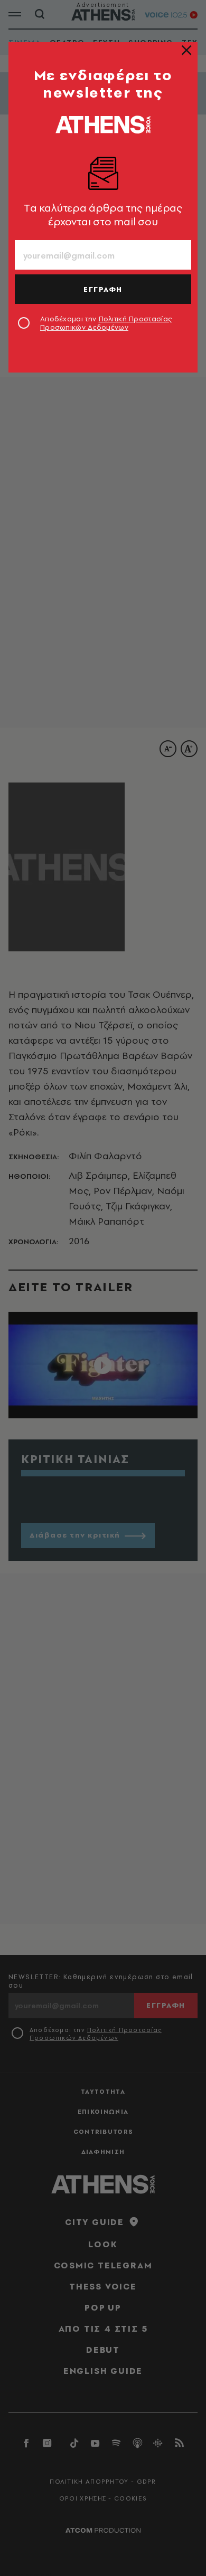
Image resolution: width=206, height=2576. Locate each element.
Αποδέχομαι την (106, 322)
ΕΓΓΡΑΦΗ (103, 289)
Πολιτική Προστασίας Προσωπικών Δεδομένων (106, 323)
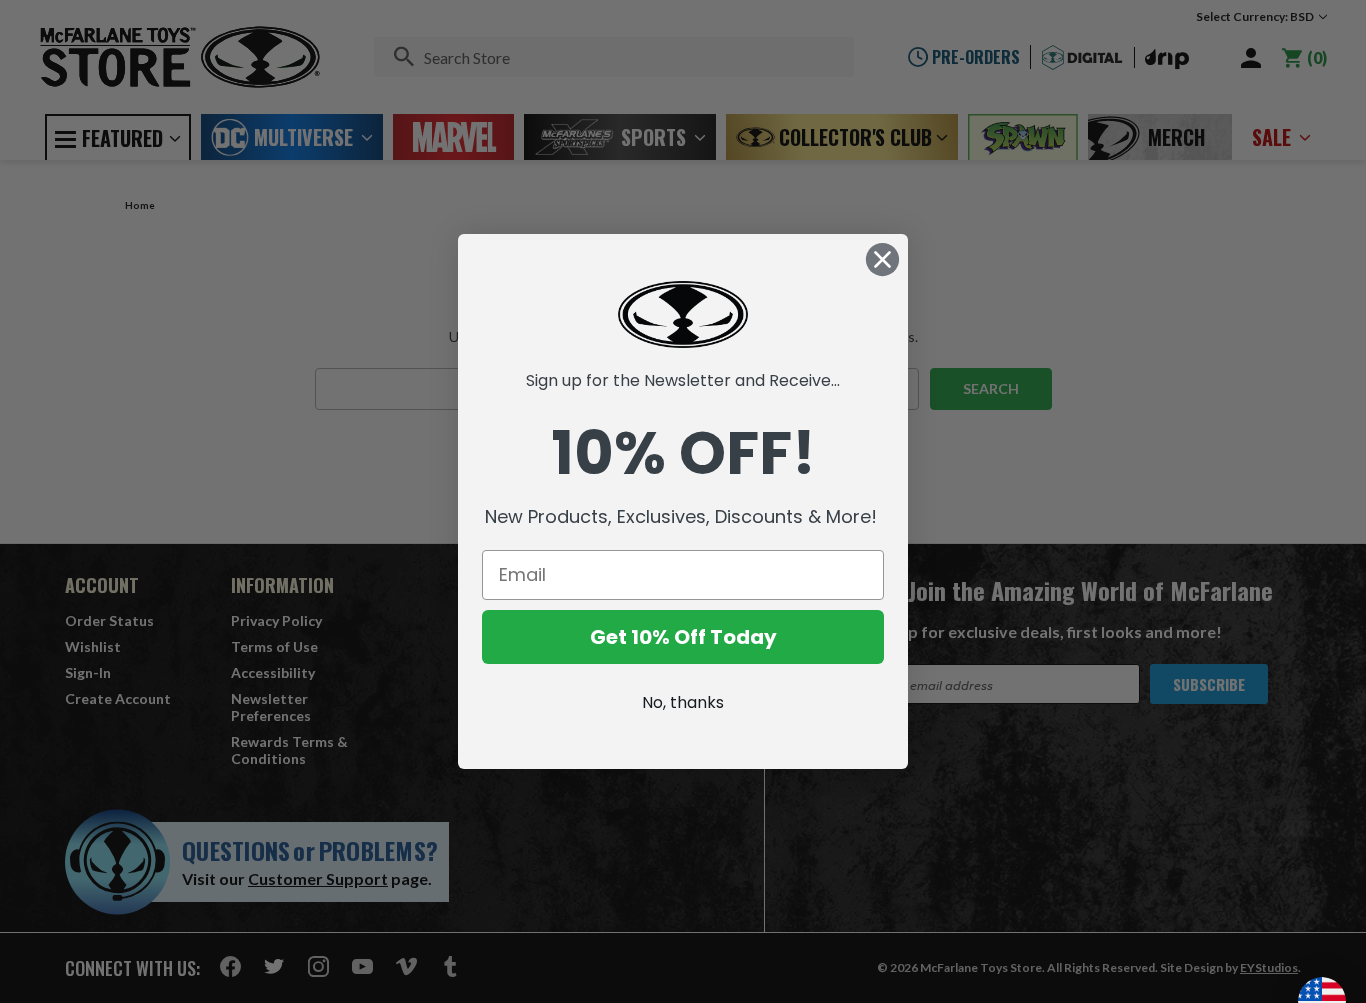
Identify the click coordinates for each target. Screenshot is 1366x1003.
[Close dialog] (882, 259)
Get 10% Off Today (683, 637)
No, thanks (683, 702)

==

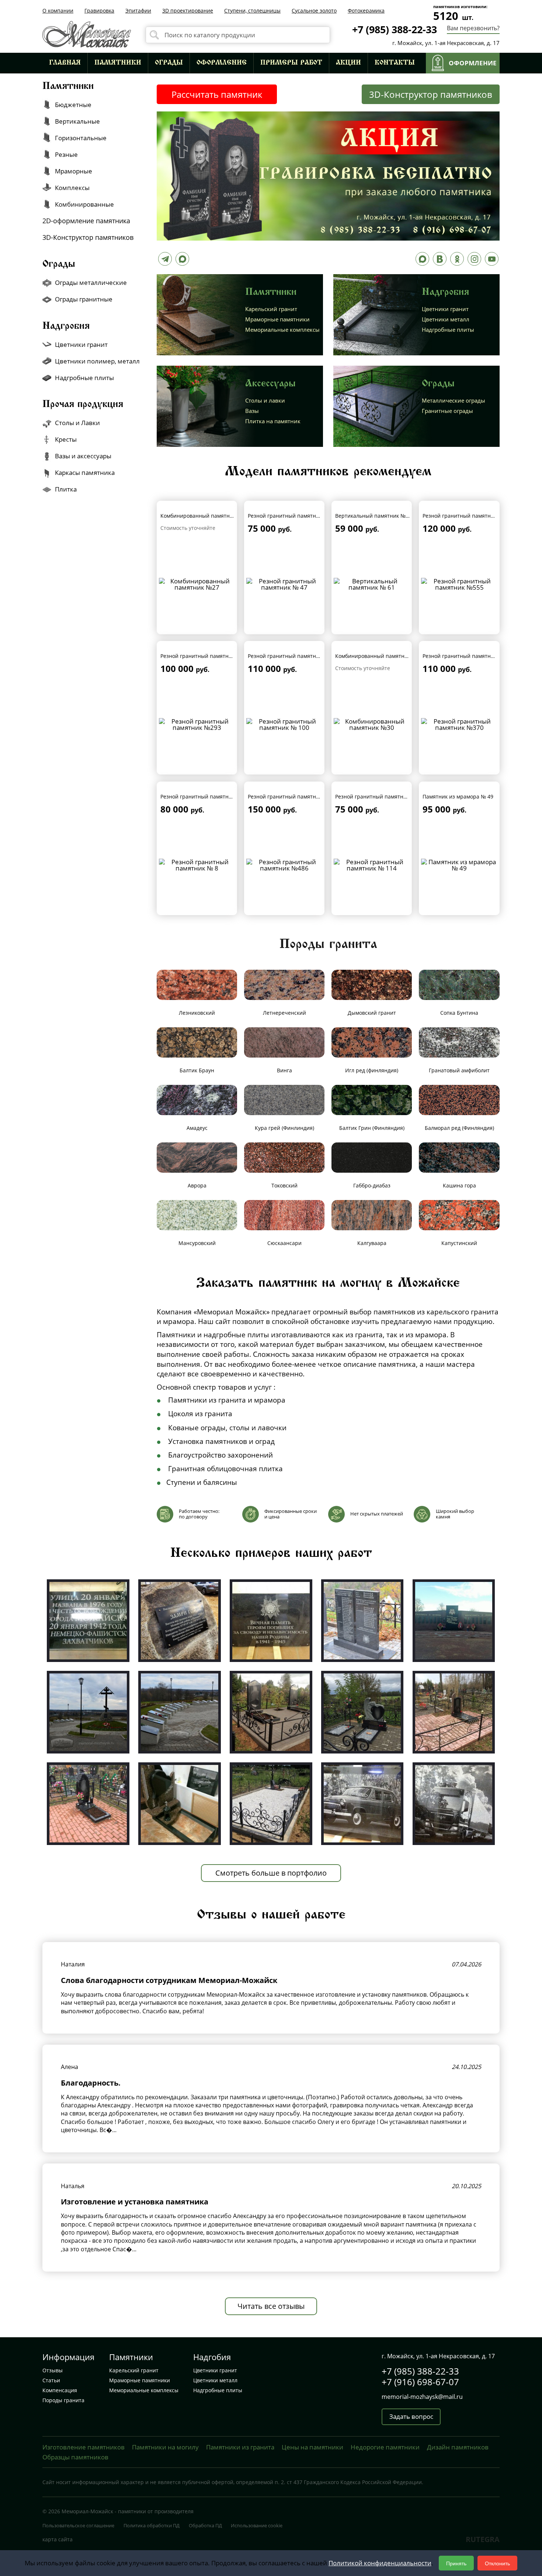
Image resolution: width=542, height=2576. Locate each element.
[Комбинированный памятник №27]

...

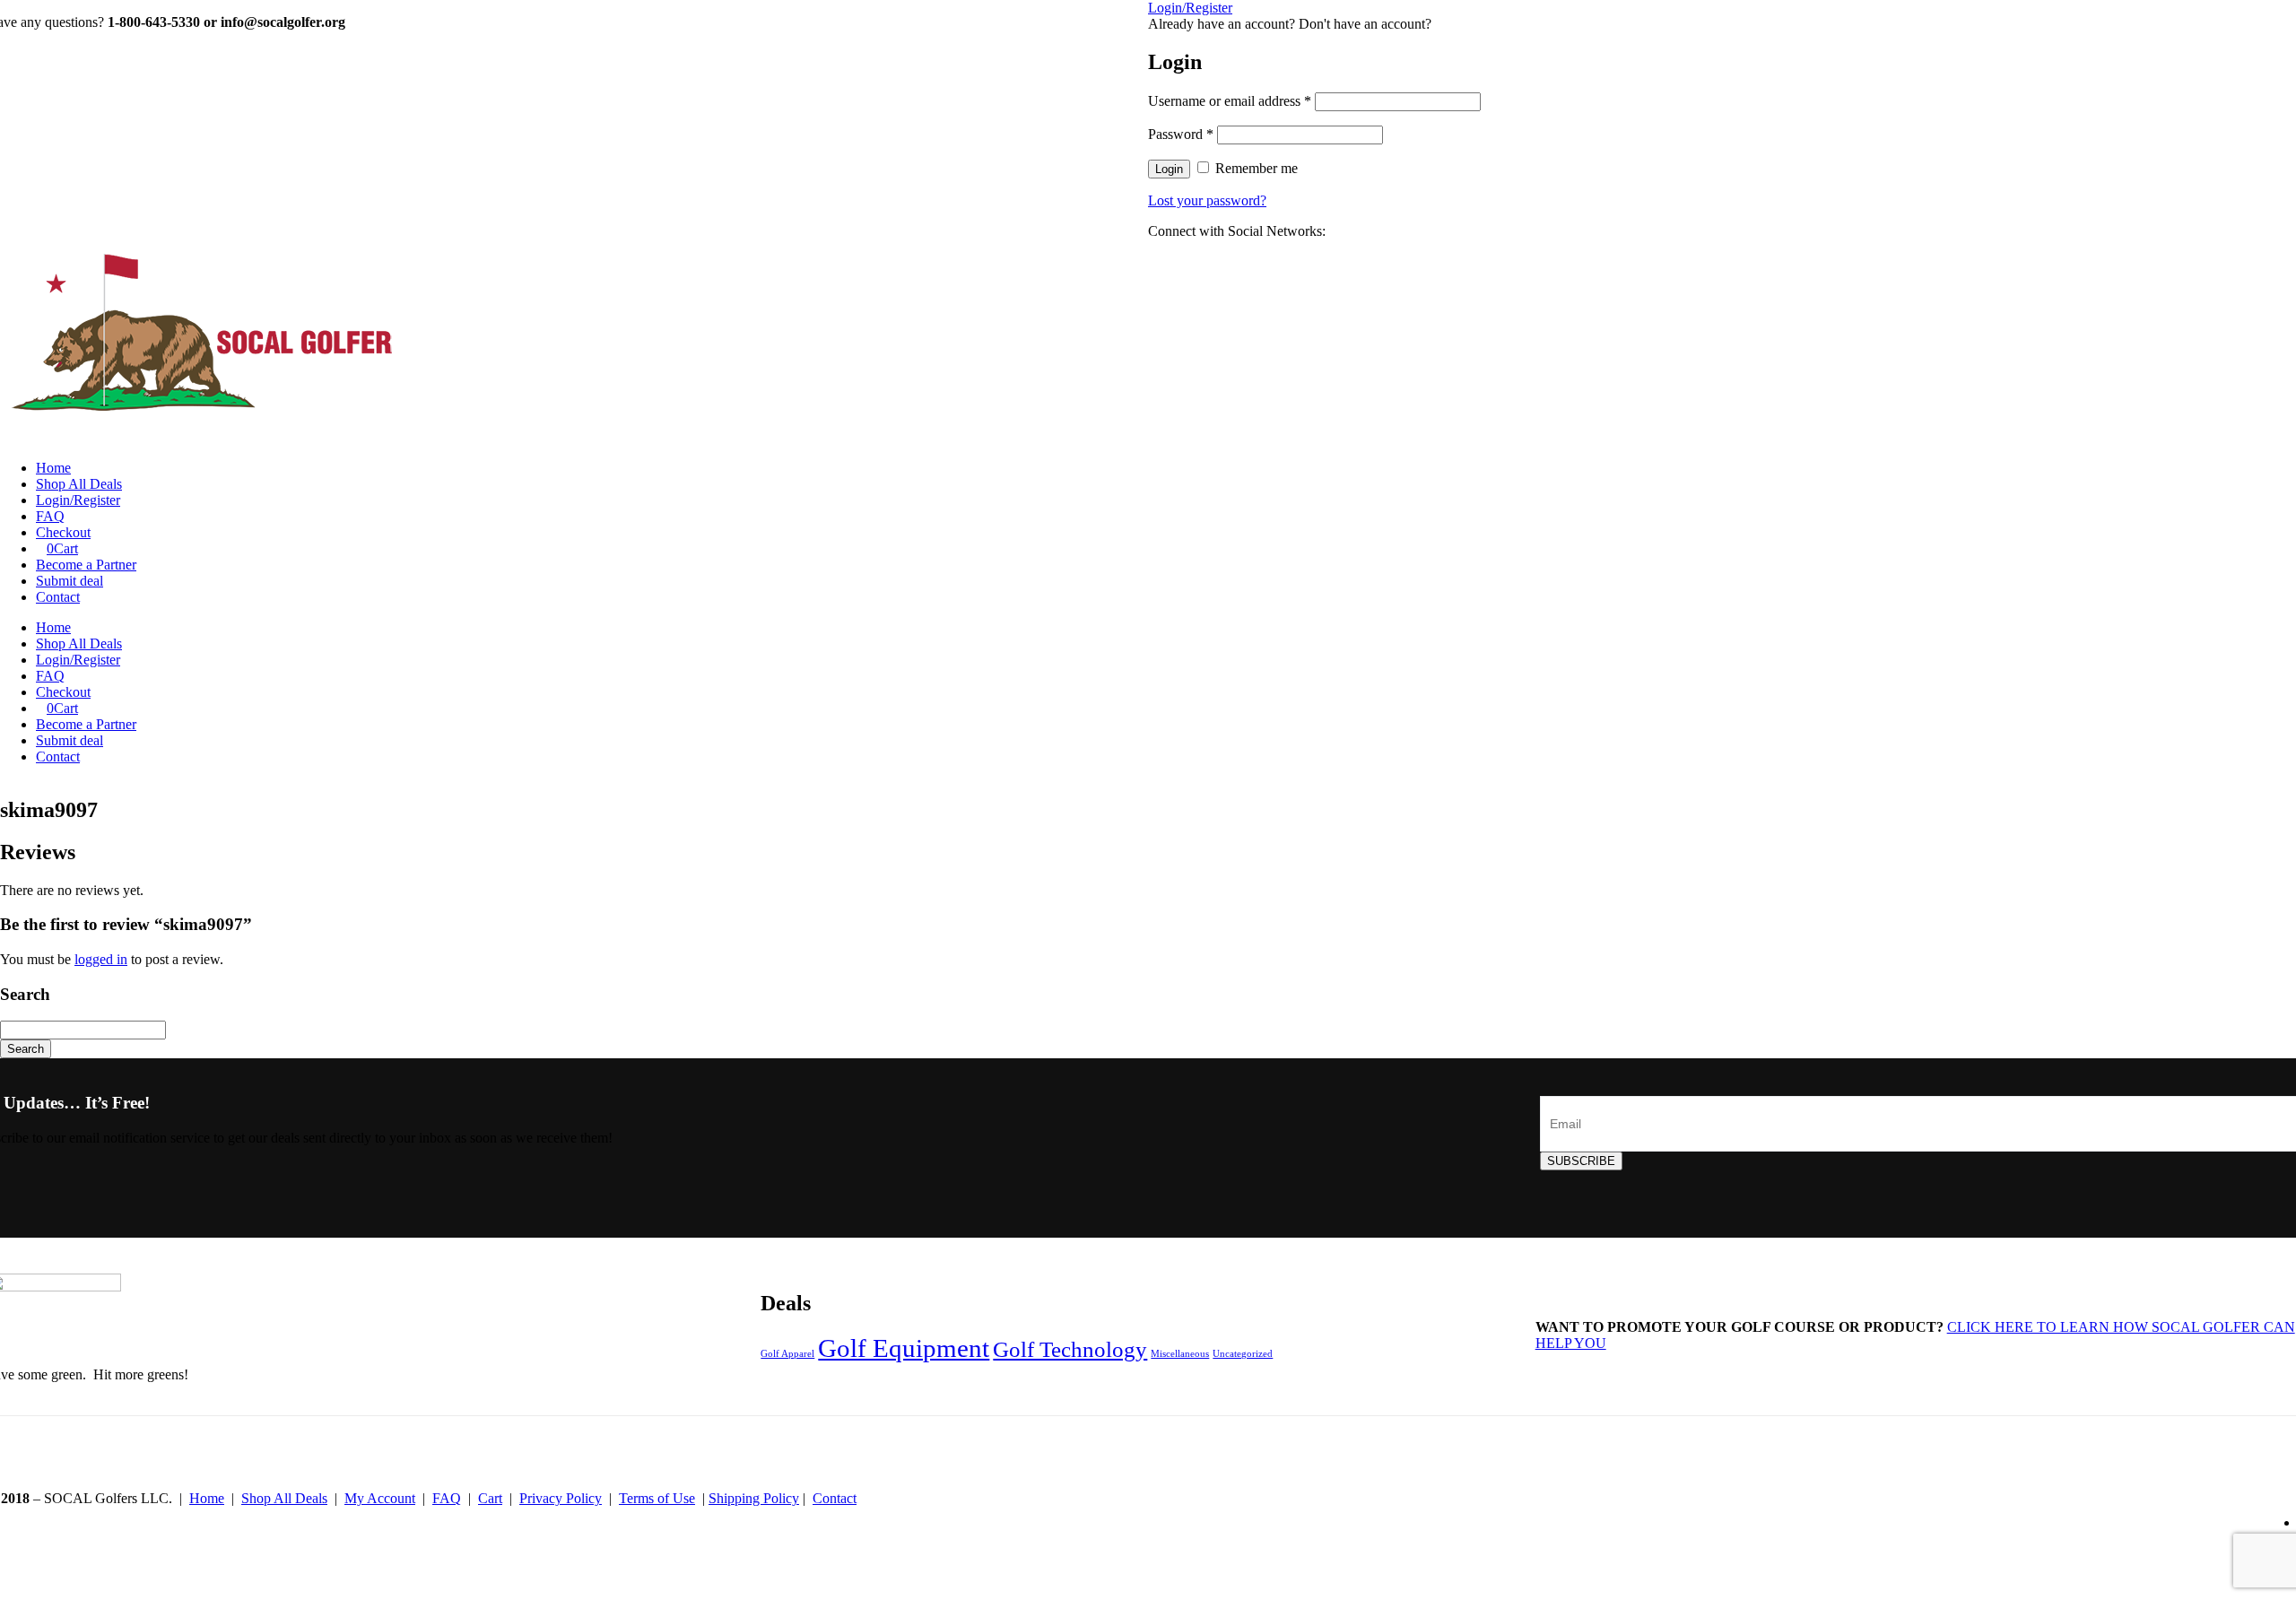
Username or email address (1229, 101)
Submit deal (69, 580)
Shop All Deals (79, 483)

* ASSIGNED TASK *
Reproduce the data above exactly, but only from the line containing "Αποδέχομαι την (106, 322)" through the line containing "No, thanks (683, 702)". Omit all pictures.

* RESPONSE FOR THIS EXERCISE *
Αποδέχομαι την (106, 322)
ΕΓΓΡΑΦΗ (103, 289)
Πολιτική Προστασίας Προσωπικών Δεδομένων (106, 323)
Identify the click coordinates for each target. Screenshot is 1366x1003.
[Close dialog] (882, 259)
Get 10% Off Today (683, 637)
No, thanks (683, 702)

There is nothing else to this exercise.